Digital Twin Playground

This is a project that provides a virtual environment for testing various motion control algorithms. It leverages the Bevy game engine and is implemented in the Rust programming language.

🚧 This project is in alpha stage and there is still work in progress.

The idea is to create a digital twin of a physical system, such as a robot or a drone, and test different control algorithms in a virtual environment. This can be useful for testing and validating control algorithms before deploying them to a physical system.

In the current version, the project provides a furuta pendulum system which is "embedded" in the code. The pendulum can be controlled using the keyboard.

The next steps are to import models from third-party software, such as Blender and control them by creating your own controller. The project will also support different types of joints and motors, as well as more complex interactions between joints. Which can be configured by the user and selecting the interaction between the joints and the motors in the user interface.

The user will be able to control the joints and motors in the scene, by creating a controller that can be attached to the joints and motors. The controller will be able to control the speed and precision of the joints and motors, as well as other settings. And the implementation of this controller can be done in any programming language that can communicate with the project by Protocol Buffers.

The user will be able to interact with the scene using the keyboard or mouse. The user will also be able to control the camera position and projection, as well as other settings in the scene.

Getting Started

This guide will help you get started with the project. It will guide you through the installation process, and show you how to run the project.

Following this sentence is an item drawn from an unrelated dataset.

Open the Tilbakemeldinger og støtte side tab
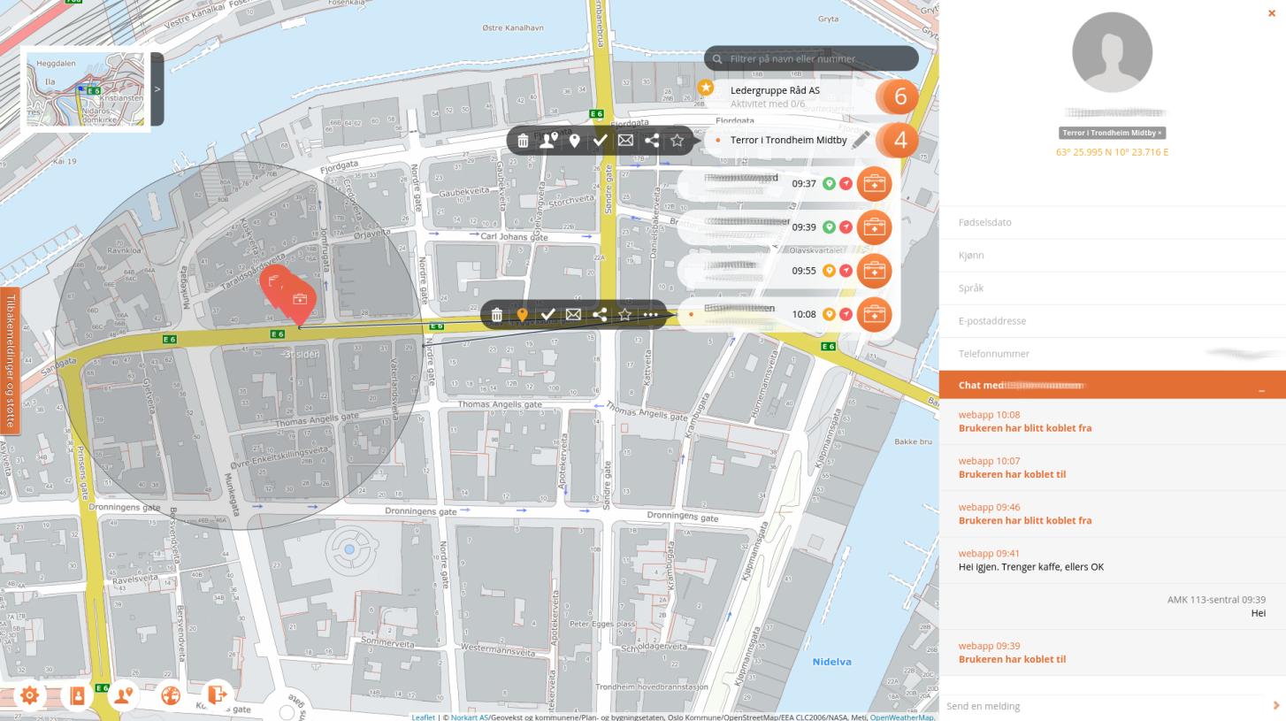The height and width of the screenshot is (721, 1286). [x=10, y=361]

The project depends on Bevy, which requires some dependencies to be installed on your system. Please follow the official instructions for using Bevy here.

Currently it's only possible to run the project on Linux. The project has been tested on Ubuntu 22.04.

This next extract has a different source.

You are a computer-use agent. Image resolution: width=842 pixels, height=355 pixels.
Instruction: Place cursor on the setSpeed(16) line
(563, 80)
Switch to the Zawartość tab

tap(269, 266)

Follow the instructions in the Linux section to start the project.

Linux

1. Install Rust by following the official installation guide.
2. Clone this repository.
3. Run git submodule update --init to update the submodules (which contains 3D models).
4. Install just to facilitate command handling (e.g., cargo install just).
5. (Optional) Run just setup-wasm to setup your environment for building the WebAssembly version of the project.
6. Run just run-linux or just run-wasm to start the project.

Windows

🚧 Not supported yet.

Mac

🚧 Not supported yet.

User Interface

• Controls

Controls

• Left mouse button - rotate camera
• Right mouse button - pan camera
• Mouse wheel - zoom camera
• B - enable/disable frames for elements
• L - start/stop animation
• U - enable/disable shadows

Architecture

🚧 Work in progress

Contributing

Contributions to this project are welcome! Please open an issue or a pull request if you have any ideas or improvements.

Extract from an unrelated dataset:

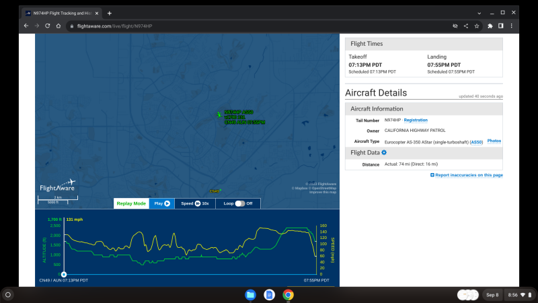Toggle the Loop switch on
Screen dimensions: 538x303
pos(239,203)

All contributions are subject to the Code of Conduct.

Roadmap

Phase 1 (v0.1.0):

• Create a basic Bevy project and import the necessary dependencies.
• Create a simple 3D scene with a camera and light.
• Import a 3D model from a third-party software.
• Display the 3D model in the scene.

Phase 2 (v0.2.0):

• Implement a system for adding joints to imported models.
• Implement a system for controlling joints with keyboard keys.
• Add support for different types of joints (revolute, fixed, spherical, etc.).
• Add support for attaching keyboard keys to motors.

Phase 3 (v0.3.0):

• Implement more advanced features for controlling joints, such as speed and precision.
• Add support for multiple joints in a single model.
• Add support for nested joints.
• Control spawn camera position and projection.

Phase 4 (v0.4.0):

• Add support for more complex interactions between joints.
• Add support for physics simulation of joints.
• Add support for networking, so that multiple users can control the joints in a shared scene.

Phase 5 (v0.5.0):

• Add additional features and polish, such as a user interface, documentation, and tests.

Phase 6 (v1.0.0):

• Release the first stable version of the software.